__REQUIRED WORK__
Put the records from the line containing "Where should I click to: Check" through the line containing "Action: [x=858, y=341]" into a numbered list, both of those lines included and blank lines left out.
+++++
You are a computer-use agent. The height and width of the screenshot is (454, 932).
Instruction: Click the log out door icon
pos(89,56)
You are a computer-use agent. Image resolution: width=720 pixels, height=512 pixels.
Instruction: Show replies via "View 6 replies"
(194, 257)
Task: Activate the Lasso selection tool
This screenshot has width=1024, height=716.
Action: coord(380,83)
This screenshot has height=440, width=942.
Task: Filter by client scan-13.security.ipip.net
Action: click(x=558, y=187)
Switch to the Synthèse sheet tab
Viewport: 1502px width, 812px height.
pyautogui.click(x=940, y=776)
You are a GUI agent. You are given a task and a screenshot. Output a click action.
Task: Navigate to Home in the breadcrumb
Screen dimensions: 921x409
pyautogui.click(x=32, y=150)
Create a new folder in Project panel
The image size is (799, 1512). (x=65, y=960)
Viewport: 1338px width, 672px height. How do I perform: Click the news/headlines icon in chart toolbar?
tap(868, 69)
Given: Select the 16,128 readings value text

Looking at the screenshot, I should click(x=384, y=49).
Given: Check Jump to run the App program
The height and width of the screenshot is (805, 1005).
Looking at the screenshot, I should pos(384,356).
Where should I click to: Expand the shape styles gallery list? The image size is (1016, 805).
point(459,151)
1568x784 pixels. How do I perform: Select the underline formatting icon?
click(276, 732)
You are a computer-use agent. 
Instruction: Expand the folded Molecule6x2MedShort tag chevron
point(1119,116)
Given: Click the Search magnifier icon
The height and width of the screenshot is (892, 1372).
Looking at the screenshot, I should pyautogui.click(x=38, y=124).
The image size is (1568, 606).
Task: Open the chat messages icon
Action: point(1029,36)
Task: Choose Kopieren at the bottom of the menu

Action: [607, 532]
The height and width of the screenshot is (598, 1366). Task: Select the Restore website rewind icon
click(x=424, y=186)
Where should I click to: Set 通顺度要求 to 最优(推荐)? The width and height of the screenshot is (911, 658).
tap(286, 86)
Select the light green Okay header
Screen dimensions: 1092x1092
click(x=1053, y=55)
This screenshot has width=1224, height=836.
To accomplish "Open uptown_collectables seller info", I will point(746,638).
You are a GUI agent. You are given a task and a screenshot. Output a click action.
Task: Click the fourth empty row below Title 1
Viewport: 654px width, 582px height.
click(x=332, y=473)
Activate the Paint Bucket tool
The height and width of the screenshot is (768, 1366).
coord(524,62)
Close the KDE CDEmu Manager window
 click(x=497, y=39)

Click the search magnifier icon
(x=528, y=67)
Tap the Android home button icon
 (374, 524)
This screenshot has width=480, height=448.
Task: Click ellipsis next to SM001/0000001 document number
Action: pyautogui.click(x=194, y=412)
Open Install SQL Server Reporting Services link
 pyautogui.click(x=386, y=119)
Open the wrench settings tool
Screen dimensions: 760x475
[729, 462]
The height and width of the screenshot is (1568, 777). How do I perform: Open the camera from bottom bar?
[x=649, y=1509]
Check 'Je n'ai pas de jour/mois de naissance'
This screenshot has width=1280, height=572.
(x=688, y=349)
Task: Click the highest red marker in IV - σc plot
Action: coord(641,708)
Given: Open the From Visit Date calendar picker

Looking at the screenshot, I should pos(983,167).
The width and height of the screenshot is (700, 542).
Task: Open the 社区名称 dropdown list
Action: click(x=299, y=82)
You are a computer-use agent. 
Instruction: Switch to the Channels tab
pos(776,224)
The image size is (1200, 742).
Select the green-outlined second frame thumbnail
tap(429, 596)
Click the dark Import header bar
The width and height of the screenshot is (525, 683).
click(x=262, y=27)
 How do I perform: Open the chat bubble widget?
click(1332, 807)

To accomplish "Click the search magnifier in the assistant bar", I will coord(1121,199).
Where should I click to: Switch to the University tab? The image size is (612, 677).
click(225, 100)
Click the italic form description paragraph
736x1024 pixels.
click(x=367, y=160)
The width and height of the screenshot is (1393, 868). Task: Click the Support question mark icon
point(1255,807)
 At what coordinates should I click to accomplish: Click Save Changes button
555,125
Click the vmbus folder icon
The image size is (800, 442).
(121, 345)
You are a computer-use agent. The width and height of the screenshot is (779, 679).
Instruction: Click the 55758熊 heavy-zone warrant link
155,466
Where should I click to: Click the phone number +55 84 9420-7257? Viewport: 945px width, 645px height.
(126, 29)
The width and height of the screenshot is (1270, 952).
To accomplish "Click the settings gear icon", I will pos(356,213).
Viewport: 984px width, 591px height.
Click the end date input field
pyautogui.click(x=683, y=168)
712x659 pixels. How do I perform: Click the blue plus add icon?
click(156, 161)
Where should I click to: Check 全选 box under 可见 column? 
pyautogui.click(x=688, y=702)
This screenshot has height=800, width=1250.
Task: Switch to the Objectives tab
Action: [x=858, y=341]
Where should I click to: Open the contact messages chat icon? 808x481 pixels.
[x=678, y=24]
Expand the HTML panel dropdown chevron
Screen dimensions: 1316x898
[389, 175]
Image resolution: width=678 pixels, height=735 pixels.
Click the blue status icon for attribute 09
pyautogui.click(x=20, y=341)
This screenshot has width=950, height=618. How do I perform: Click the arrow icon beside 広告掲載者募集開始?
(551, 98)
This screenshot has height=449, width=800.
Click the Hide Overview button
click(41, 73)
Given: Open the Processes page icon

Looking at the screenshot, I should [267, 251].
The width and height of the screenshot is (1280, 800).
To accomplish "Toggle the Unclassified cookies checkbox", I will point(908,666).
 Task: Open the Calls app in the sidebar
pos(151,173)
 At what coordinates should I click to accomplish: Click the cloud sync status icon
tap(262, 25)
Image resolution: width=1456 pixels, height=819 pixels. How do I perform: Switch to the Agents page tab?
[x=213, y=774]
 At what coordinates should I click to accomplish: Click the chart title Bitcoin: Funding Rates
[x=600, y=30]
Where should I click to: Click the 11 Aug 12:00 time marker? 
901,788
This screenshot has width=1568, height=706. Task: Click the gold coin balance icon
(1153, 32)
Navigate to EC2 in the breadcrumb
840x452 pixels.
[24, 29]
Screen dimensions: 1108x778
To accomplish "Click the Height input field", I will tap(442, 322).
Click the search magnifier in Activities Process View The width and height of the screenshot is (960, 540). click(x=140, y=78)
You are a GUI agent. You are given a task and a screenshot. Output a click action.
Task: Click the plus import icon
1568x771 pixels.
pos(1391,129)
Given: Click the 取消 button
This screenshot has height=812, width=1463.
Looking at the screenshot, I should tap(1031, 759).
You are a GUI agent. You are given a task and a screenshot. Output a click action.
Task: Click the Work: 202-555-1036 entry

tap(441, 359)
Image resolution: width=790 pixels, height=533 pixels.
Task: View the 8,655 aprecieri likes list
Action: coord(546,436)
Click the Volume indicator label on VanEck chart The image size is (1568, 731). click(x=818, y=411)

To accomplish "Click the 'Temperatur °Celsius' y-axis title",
+++++
__FINISHED EXERCISE__
1. Where should I click to: Check 全选 box under 可见 column? 
2. pyautogui.click(x=688, y=702)
3. This screenshot has height=800, width=1250.
4. Task: Switch to the Objectives tab
5. Action: [x=858, y=341]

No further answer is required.